Demographic histories and genetic diversity

Demographic histories of the surveyed populations were next explored (Fig. 3a)37,38. All PSMC curves overlapped from the most ancient past until ≈500 kya, where we observed a stark difference in PSMC trajectories between red river hog and bushpig individuals. All red river hog populations first experienced a moderate increase (population expansion assuming panmixia) followed by a more recent contraction ≈50 kya. In contrast, bushpig individuals exhibited PSMC curves that followed three different trajectories: (i) the populations in Tanzania, Zimbabwe, South Africa, and Madagascar exhibited relatively constant (i.e., horizontal) curves until ≈10 kya; (ii) the Ugandan population showed a demographic history more similar to red river hogs than to the remaining bushpig populations, particularly between 100–500 kya, and; (iii) the Ethiopian population exhibited a history characterised by a declining and low PSMC curve ≈200 kya. These results, in combination with the D-statistics and f4-ratio results reported above, suggest that the unique demographic histories in Uganda and Ethiopia could be influenced by their geographic location as a place of putative introgression between the two taxa.

Fig. 3: Genetic diversity of African pigs.
figure 3

a Effective population sizes over time for 18 medium-high depth pig samples as estimated by PSMC, assuming a mutation rate of µ = 1.49e−8 per site per generation and a generation time of six years4,84. b Genome-wide heterozygosity measurements described as the proportion of heterozygous sites per bp across each individual genome. Medium-high depth (≥14×; n = 18; red triangles) and low-depth samples (n = 49; blue circles) are shown. Boxplots indicate median (centre line), 25th and 75th percentiles (box), and the highest and lowest values within the upper and lower quartiles ± 1.5* interquartile range, respectively (whiskers). c Estimated genome-wide runs of homozygosity (ROH) proportions for 18 medium-high depth individuals. Each bar represents a single individual, grouped by their population. Proportions of differing ROH length intervals are shown as subdivisions within bars. d Linkage disequilibrium decay for populations with five or more samples, described as mean r2 values for SNP pairs 0–5 Mb apart (n = 5 for each population).
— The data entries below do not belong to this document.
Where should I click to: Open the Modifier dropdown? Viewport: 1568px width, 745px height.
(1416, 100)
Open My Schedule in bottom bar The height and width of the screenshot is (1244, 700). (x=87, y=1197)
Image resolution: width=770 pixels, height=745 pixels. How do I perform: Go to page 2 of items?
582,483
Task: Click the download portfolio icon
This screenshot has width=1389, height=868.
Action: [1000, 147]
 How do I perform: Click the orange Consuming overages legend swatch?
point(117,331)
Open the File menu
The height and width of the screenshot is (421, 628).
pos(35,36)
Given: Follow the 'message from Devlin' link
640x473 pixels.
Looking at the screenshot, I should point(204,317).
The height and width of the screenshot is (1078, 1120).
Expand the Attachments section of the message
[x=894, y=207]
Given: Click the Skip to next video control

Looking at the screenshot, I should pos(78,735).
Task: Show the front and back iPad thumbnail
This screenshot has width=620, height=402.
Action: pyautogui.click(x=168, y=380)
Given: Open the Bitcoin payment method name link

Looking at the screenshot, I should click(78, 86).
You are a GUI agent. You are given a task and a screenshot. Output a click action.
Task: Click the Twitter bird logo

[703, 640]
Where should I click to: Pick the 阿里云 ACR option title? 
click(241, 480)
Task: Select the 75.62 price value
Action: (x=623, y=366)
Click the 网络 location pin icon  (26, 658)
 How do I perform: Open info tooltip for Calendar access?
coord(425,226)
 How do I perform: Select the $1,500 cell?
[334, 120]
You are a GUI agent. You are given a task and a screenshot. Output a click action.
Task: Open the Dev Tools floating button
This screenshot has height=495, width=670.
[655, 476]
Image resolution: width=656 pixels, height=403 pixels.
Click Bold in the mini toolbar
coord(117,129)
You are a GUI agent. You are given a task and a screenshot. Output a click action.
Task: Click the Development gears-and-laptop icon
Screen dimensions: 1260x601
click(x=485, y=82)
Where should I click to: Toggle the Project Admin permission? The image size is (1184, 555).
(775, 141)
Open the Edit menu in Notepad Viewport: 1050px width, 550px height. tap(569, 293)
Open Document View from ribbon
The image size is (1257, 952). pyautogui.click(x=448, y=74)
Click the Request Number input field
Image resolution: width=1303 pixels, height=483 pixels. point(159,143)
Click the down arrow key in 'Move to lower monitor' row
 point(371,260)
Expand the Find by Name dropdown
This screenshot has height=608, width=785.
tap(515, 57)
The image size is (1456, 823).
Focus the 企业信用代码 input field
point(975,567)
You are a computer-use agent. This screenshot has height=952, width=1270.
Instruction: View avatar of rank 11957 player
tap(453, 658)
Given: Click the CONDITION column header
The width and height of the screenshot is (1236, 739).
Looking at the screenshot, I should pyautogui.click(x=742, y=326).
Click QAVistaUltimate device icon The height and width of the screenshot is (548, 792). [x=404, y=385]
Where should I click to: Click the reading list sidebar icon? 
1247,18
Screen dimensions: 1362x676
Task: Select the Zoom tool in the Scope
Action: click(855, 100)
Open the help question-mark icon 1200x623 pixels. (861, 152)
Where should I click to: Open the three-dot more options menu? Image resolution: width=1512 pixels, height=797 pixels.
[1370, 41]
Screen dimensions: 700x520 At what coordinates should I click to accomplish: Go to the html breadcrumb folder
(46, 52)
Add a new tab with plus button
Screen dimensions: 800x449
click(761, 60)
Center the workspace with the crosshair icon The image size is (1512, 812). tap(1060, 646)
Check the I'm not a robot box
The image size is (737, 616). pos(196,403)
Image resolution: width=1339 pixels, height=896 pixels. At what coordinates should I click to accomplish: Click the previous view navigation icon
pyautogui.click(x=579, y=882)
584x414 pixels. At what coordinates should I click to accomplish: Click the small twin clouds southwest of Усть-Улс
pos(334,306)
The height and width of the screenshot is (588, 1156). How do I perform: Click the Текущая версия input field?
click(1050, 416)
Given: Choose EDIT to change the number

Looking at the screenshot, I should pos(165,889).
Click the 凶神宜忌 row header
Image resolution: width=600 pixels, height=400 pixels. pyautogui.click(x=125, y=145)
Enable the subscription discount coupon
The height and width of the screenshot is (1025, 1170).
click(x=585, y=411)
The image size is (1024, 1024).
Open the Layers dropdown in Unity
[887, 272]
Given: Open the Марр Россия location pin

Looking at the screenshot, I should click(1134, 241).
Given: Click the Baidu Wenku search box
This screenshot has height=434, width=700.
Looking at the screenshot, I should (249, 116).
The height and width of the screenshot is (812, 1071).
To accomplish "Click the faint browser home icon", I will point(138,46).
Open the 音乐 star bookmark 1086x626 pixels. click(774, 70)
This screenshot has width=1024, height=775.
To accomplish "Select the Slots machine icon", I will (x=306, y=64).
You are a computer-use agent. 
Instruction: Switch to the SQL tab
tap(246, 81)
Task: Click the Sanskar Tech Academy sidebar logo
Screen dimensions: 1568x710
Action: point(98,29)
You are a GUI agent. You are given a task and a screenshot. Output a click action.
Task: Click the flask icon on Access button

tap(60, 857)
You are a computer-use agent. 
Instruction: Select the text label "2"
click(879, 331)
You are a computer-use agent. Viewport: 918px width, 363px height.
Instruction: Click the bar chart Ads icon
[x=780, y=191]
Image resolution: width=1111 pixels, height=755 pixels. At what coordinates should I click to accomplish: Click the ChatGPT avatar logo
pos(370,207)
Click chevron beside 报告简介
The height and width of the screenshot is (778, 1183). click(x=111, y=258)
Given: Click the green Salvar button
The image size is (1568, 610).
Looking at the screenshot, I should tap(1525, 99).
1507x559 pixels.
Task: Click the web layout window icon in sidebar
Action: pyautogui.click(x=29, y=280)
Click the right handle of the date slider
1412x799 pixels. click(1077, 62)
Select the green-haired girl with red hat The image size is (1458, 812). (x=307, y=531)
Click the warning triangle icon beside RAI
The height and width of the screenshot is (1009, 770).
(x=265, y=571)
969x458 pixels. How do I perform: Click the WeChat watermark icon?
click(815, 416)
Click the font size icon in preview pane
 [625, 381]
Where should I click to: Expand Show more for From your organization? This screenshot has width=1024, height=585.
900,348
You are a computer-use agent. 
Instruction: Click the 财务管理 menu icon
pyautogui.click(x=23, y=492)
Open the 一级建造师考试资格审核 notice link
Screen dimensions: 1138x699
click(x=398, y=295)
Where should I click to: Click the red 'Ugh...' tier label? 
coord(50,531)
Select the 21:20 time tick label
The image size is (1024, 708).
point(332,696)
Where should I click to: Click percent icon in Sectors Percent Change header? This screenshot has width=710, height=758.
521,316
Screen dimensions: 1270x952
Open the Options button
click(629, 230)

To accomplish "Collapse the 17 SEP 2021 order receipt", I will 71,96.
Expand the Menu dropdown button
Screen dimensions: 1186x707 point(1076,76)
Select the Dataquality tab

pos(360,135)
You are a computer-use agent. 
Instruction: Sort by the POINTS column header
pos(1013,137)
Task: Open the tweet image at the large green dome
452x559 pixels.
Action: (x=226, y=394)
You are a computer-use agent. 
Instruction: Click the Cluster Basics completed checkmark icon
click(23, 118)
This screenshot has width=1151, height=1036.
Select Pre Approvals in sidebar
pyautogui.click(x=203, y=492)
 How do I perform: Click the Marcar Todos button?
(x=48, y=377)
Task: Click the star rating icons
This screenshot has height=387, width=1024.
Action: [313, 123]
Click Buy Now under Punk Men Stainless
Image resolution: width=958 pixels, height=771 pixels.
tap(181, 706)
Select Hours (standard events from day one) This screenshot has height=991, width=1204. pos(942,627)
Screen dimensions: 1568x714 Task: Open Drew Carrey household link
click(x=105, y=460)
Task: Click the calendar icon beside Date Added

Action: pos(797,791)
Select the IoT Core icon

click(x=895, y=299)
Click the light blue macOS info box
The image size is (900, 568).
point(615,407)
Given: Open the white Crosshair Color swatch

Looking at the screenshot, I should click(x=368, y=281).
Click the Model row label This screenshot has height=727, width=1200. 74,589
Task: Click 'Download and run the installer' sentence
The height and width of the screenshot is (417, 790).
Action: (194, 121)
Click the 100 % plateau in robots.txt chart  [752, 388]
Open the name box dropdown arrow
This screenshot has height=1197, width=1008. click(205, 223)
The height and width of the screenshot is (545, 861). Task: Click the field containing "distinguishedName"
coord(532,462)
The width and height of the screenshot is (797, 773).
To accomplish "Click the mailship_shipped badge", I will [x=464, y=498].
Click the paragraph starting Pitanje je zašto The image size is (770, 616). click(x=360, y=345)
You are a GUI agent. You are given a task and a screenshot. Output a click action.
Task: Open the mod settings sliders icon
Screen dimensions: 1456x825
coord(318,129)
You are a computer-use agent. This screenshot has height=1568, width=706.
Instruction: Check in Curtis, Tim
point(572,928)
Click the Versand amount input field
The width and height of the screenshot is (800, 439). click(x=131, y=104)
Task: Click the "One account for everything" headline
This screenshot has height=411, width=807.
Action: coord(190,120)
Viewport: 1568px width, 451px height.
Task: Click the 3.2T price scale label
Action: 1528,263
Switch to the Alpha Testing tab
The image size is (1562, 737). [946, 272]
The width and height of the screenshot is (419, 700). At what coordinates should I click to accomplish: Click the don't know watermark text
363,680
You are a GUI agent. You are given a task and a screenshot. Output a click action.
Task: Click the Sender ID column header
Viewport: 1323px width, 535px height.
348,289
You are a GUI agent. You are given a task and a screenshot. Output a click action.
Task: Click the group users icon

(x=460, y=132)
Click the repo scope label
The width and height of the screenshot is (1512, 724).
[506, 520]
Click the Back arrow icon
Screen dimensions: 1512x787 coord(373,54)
Per-sample heterozygosity was next explored as a measure of genetic diversity, differing at both species and population levels (Fig. 3b). Heterozygosity was generally lower in bushpigs when compared to red river hogs, with the exception of Uganda and Tanzania which had similar heterozygosity levels to DR Congo and Eq Guinea. The bushpig population in Ethiopia exhibited extremely low genetic diversity, one third of that of the highest, Tanzania (Fig. 3b). This was consistent with elevated FST values, reduced connectivity in EEMS, and the low effective population size as estimated by PSMC (Fig. 2a). Heterozygosity in Madagascar was also relatively low, but similar to that of Zimbabwe and South Africa.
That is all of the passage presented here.